**WHAT TO WORK ON**
a: In the book review, where does Lewis Dartnell hold a faculty position?
b: Please write out the part of the book review that begins at the words "Life in the Universe is" and stops after "in this volume.".
***** PROVIDED PASSAGE
From very tentative beginnings, astrobiology is experiencing the intellectual version of a Cambrian explosion, as interest in the field attracts talented young scientists and research centers sprout up in universities around the world. One such researcher is Lewis Dartnell, who holds a faculty position in Experimental Biology at the University College London. While some of the more speculative outputs of the field make for great popular infotainment, explaining the fundamental principles of astrobiology to public audiences, as with most of the natural sciences, presents challenges of its own. While popular television science shows prefer to focus on the outlandish shapes that life on alien worlds might take, much of what astrobiologists do is concerned with the complex metabolic processes and biochemistry at the heart of cells. With his debut book, Life in the Universe, Lewis Dartnell has done a creditable job covering the important basics of astrobiology, even though he has chosen the difficult path of focusing on the hard science of astrobiology rather than engaging in whimsical speculation.
Life in the Universe is a difficult book to review, because it is immediately clear that it is not intended for all audiences. With a heavy focus on microbial biology, the target audience of Dartnell’s book is probably limited to those who have a solid understanding of chemistry and familiarity with the natural sciences. When a winner of the Carl Sagan Medal calls your book “comprehensive and authoritative”, as David Morrison does on the dust jacket of my copy, you know that the contents are scientifically rigorous. Dartnell’s book would serve as an excellent introductory textbook for an undergraduate course in astrobiology, but it will challenge casual readers. However, those who really want to delve into the questions at the heart of this exciting new field will find lots to digest in this volume.
**********
***** RECORDS SUPPLIED
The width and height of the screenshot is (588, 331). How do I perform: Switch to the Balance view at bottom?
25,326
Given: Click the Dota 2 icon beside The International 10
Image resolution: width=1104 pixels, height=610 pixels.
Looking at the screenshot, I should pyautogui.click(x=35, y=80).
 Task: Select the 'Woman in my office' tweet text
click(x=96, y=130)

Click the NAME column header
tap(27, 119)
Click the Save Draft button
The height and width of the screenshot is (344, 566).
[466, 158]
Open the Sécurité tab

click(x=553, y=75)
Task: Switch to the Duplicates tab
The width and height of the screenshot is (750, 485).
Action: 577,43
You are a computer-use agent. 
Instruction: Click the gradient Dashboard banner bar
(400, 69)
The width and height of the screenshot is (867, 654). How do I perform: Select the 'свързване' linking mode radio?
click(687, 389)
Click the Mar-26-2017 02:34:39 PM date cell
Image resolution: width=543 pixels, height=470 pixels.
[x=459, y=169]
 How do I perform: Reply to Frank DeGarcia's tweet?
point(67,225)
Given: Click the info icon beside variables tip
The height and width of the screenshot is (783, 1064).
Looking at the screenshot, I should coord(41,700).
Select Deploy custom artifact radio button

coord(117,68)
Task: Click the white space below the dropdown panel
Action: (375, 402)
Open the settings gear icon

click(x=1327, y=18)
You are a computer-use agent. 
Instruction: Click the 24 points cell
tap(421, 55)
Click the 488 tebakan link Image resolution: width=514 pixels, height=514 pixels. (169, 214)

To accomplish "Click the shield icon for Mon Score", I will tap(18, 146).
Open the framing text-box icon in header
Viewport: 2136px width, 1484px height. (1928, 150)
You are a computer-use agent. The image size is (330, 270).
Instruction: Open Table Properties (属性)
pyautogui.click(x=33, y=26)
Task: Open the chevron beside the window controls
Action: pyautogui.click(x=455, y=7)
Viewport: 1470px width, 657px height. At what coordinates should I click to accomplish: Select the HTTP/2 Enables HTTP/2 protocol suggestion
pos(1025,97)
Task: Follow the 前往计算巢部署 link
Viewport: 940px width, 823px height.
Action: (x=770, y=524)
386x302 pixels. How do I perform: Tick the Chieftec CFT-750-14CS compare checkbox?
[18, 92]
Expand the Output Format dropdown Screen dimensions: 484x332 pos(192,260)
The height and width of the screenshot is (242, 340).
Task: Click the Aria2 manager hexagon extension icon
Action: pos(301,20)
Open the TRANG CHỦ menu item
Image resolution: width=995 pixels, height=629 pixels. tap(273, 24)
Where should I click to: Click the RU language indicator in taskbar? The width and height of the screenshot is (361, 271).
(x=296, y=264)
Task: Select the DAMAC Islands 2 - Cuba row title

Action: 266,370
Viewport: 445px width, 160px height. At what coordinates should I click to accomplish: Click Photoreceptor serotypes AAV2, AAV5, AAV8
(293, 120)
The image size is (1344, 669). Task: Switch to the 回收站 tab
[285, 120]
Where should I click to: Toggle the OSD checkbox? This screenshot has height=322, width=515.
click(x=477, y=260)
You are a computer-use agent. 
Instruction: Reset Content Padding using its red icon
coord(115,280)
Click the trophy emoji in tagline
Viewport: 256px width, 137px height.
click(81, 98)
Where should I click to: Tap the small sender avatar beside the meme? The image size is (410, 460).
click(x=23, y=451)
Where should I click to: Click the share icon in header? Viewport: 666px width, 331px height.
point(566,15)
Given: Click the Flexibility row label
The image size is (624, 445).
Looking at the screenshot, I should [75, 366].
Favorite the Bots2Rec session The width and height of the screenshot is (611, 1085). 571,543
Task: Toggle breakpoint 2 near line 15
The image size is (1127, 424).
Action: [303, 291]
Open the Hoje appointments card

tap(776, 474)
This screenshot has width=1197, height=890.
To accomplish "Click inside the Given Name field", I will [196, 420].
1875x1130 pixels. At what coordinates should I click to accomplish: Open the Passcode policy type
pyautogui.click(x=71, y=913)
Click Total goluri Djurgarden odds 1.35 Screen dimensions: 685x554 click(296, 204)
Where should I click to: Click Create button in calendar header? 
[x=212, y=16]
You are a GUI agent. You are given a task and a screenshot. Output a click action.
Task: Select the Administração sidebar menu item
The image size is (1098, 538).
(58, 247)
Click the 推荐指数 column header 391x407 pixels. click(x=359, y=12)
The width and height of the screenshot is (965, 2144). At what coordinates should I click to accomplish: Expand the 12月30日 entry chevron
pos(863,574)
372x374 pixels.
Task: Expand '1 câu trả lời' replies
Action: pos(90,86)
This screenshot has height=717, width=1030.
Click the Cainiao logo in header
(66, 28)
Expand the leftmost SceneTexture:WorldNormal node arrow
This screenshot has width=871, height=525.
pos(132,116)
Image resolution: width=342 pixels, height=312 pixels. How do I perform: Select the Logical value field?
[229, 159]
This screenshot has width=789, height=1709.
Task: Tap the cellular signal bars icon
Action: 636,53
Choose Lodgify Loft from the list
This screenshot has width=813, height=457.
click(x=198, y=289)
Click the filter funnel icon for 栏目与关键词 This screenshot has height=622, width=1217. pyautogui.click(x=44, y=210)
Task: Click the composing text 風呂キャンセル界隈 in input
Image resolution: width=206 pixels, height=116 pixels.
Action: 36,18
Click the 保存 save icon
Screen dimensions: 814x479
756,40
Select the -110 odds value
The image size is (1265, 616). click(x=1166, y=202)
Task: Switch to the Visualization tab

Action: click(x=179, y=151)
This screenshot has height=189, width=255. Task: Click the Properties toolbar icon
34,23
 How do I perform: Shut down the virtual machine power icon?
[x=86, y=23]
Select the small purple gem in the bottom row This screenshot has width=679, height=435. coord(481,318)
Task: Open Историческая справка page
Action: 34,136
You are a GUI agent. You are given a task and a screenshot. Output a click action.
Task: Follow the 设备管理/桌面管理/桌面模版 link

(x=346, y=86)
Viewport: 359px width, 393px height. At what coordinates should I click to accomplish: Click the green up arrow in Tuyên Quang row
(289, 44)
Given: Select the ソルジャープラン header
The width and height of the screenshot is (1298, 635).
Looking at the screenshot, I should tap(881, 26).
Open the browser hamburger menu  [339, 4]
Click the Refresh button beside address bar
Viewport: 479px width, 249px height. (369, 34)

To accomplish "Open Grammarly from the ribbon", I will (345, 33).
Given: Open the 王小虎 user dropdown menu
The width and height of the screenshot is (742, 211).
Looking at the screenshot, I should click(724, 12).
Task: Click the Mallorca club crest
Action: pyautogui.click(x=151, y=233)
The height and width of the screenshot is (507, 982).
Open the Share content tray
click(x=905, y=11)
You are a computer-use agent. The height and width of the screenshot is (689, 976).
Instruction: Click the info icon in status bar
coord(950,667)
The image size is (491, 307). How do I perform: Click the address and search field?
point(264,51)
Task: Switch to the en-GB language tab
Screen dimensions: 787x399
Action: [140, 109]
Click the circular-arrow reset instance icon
**********
**COMPLETED EXERCISE**
a: University College London.

b:
Life in the Universe is a difficult book to review, because it is immediately clear that it is not intended for all audiences. With a heavy focus on microbial biology, the target audience of Dartnell’s book is probably limited to those who have a solid understanding of chemistry and familiarity with the natural sciences. When a winner of the Carl Sagan Medal calls your book “comprehensive and authoritative”, as David Morrison does on the dust jacket of my copy, you know that the contents are scientifically rigorous. Dartnell’s book would serve as an excellent introductory textbook for an undergraduate course in astrobiology, but it will challenge casual readers. However, those who really want to delve into the questions at the heart of this exciting new field will find lots to digest in this volume.